Duty to have regard to NHS Constitution

Mr. Stephen O'Brien: I beg to move amendment 19, page 2, line 3, at end insert

'and the core principles of the NHS.

(1A) The core principles of the NHS are that-

(a) the NHS provides a comprehensive service, available to all;

(b) access to NHS services is based on clinical need, not an individual's ability to pay;

(c) the NHS aspires to the highest standards of excellence and professionalism;

(d) NHS services must reflect the needs and preferences of patients, their families and their carers;

(e) the NHS works across organisational boundaries and in partnership with other organisations in the interests of patients, local communities and the wider population;

(f) the NHS is committed to providing best value for taxpayers' money and the most effective, fair and sustainable use of finite resources; and

(g) the NHS is accountable to the public, communities and patients it serves.'.

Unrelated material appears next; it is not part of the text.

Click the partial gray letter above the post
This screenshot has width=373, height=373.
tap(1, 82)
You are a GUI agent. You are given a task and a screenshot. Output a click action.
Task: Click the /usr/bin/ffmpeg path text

Madam Deputy Speaker (Sylvia Heal): With this it will be convenient to discuss the following: Amendment 15, page 3, line 6, clause 3, leave out subsection (2) and insert-

'(2) The Secretary of State must undertake a short review of the NHS Constitution within the first two years of operation and, thereafter, at least once in any period of 10 years the Secretary of State must carry out a full review (a "10 year review").'.